Duke Energy (DUK): Regulated Utility Hit by Capex Burden
Duke's $103B five-year capex plan (adding 14GW capacity) relies on debt markets, with D/E at 1.75. Elevated yields erode affordability for data center deals (1.5GW signed) and storm recoveries, compressing ROE.
| Metric | Value (TTM/FY2025) |
|---|---|
| Market Cap | $102B |
| Revenue | ~$30B (est., +6.6% YoY) |
| Net Income Margin | 15.3% |
| P/E TTM | 20.7 |
| Debt/Equity | 1.75 |
| Price Return 1Y | +10.5% |
2026 EPS guidance $6.55-$6.80 reflects 5-7% growth, but Q4 earnings beat masked rate headwinds. 3M return +14% belies leverage risks. Verdict: Cautious hold—regulatory buffers help, but rates cap upside.
Prologis (PLD): Industrial REIT Vulnerable to Cap Rate Expansion
Prologis, with 1.2B sq ft in logistics assets, faces rising cap rates that compress NAV amid $4-5B annual development starts. Higher yields deter e-commerce demand tied to rate-sensitive consumers.
| Metric | Value (TTM/FY2025) |
|---|---|
| Market Cap | $124B |
| Revenue | ~$8B (est., +7.2% YoY) |
| EBIT Margin | 40.2% |
| P/E TTM | 37.3 |
| Debt/Equity | 0.66 |
| Price Return 1Y | +17.2% |
Core FFO guidance $6-$6.2/share, with 95% occupancy, but data center pivot (40% starts) hinges on low rates. 1M return -5%. Verdict: Bearish—rich valuation amplifies yield risk.
American Tower (AMT): Tower REIT's Leverage in Crosshairs
AMT's $45B debt (D/E 12.3) funds 225K towers, but rising yields spike refinancing costs on 2026 maturities.
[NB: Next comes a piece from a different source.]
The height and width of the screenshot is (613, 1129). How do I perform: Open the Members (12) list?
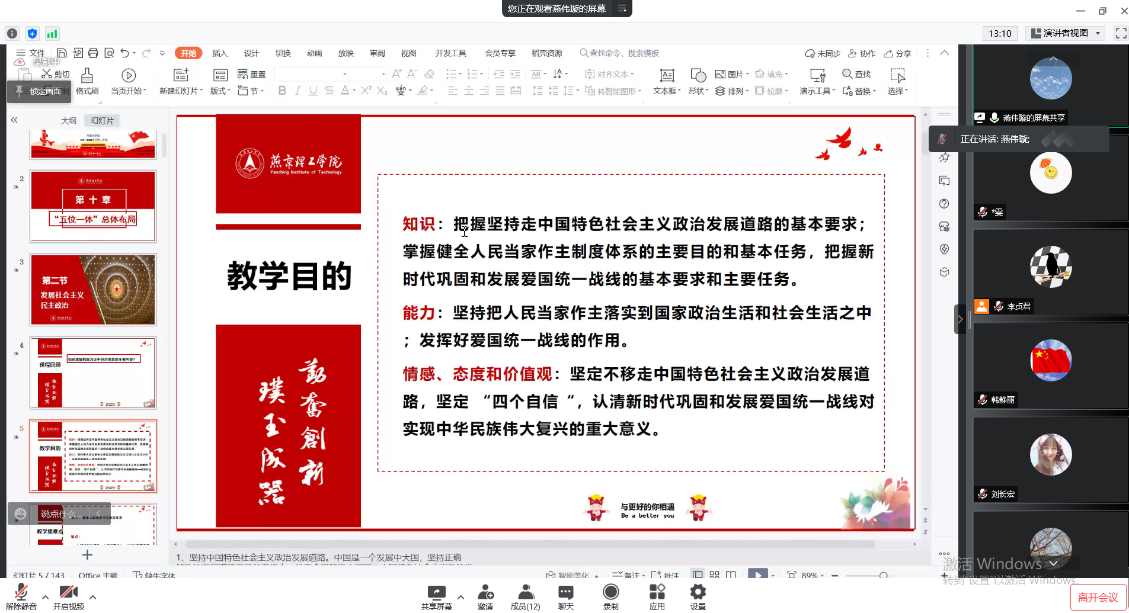525,593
Organic billings growth (~1%) can't offset margin pressure from DISH churn.
| Metric | Value (TTM/FY2025) |
|---|---|
| Market Cap | $80B |
| Revenue | $10.6B FY2025 (+5% YoY) |
| Net Income Margin | 23.8% |
| P/E TTM | 31.7 |
| Debt/Equity | 12.3 |
| Price Return 1Y | -13.2% |
AFFO per share up ~1%, but 2026 guidance tempers to 1% growth excluding churn. Price down 4% 1M. Verdict: Strong sell—extreme leverage makes it most exposed.
Investment Verdict: Banks Over Rate Sensitives
Ranked by conviction: 1) JPM (top pick: scale + NIM upside at cheap 14.7x P/E); 2) BAC (value play at 12.7x); 3) DUK (least bad utility via regulation). Avoid AMT (leverage bomb), PLD, NEE. Banks trade at 13-15x vs. 25-35x for losers, with superior growth.
Risks include surprise Fed cuts (monitor April FOMC), recession crimping bank loans (watch unemployment >4.5%), or yield spikes >5% triggering utility defaults. Key signals: 10Y >4.5% (bullish banks), NIM reports, capex cuts in earnings.